Speaker 1: It's got a standard kind of smart TV type interface, and the way it works is by [00:01:00] streaming the content from a concealed processing box that's supposed to be about the size of a PC tower. I didn't even get to see that part. Apparently it's still kind of in the works, but you could imagine this is something that's gonna want to be tucked away versus put under your tv. This place TV is a platform that can run multiple TVs at the same time. Off of that same processor box, you could run six TVs or eventually up to maybe eight, all with that same system, and that was the original concept of the design. Then it also became [00:01:30] wireless and it's also battery powered. It's not that surprising to me for the reason that I feel like we've seen this kind of tech happening elsewhere. I mean, VR headsets are increasingly streaming from other devices like PCs.
Speaker 1: We have tablets that are running on batteries and player TV shows you have streaming games. Makes sense that televisions would enter that spectrum. Displaced TV though does look like it's its own kind of self-contained ecosystem and it's not that cheap. It's $3,000 for one [00:02:00] screen and the processor box or $9,000 if you want to get four screens and a processor box. We played a few sample videos from CNET to take a look at how it performed. It looked nice, you know it's, it's hard to judge a TV in a demo situation, um, in a hotel room, but it was very cool that it hung up on a window. It kind of makes me wonder what other places you'd put a TV that you wouldn't normally put a tv. Displaced. TV also supports hand tracking for gestures, but it goes a step further by not [00:02:30] even having a remote at all.

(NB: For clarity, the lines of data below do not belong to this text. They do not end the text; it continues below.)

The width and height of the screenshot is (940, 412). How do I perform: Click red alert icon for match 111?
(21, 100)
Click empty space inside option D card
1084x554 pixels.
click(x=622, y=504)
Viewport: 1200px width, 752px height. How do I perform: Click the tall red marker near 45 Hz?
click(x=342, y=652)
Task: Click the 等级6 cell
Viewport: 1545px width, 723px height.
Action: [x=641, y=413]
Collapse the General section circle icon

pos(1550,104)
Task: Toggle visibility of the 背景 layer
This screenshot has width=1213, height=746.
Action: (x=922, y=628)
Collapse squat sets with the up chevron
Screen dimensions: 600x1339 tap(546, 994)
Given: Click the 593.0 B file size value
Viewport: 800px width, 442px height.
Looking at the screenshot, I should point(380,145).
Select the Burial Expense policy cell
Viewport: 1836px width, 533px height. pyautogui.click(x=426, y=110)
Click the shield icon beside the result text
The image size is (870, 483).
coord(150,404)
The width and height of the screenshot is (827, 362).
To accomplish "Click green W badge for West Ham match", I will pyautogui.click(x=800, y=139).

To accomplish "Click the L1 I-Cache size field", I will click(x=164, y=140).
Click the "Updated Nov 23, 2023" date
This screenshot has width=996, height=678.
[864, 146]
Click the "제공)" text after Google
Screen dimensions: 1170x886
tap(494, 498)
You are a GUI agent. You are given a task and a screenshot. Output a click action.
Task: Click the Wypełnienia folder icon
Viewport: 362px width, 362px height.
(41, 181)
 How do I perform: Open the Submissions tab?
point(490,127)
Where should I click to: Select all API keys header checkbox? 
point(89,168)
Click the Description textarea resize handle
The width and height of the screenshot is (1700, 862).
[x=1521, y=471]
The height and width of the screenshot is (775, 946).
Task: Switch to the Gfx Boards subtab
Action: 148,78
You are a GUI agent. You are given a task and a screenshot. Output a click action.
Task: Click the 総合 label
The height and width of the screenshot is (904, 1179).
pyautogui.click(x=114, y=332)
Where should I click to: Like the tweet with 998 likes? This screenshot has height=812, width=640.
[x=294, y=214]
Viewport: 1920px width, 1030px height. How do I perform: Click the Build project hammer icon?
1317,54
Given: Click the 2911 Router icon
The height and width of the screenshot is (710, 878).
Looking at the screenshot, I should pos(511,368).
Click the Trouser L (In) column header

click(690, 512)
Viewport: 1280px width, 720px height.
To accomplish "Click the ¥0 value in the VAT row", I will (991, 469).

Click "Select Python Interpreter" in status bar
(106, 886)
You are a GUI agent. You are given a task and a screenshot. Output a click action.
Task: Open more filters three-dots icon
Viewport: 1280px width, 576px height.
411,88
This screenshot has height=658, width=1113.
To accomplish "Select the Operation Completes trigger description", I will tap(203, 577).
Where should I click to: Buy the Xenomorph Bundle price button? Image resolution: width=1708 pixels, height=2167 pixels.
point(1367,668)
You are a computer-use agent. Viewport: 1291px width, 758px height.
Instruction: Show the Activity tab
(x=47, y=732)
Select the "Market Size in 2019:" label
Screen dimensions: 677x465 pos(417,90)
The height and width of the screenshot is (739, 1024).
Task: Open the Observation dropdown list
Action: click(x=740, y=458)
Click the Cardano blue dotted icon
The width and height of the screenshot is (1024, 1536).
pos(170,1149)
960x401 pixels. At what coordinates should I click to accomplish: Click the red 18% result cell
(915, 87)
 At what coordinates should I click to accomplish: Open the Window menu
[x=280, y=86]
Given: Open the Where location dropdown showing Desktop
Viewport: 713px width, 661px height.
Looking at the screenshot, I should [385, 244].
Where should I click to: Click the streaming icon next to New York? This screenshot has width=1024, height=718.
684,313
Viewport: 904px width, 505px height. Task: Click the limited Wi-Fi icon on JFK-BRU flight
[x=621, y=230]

Speaker 1: I'm not sure how I feel about that. In fact, I do know how I feel. I want a remote, but the makers of displaced TV feel that this is good enough that it can work with just hand gestures. My experience with hand gestures is that your mileage definitely varies, but clearly displaced TV is going for an unusual type of customer and a future forward type of person. Whether this technology expands into other types of televisions, well, you could kind of expect that it would, but doesn't. The type of stuff that you see every year at CS in Las Vegas where [00:03:00] new types of tech are being thrown against the wall literally to see if they stick.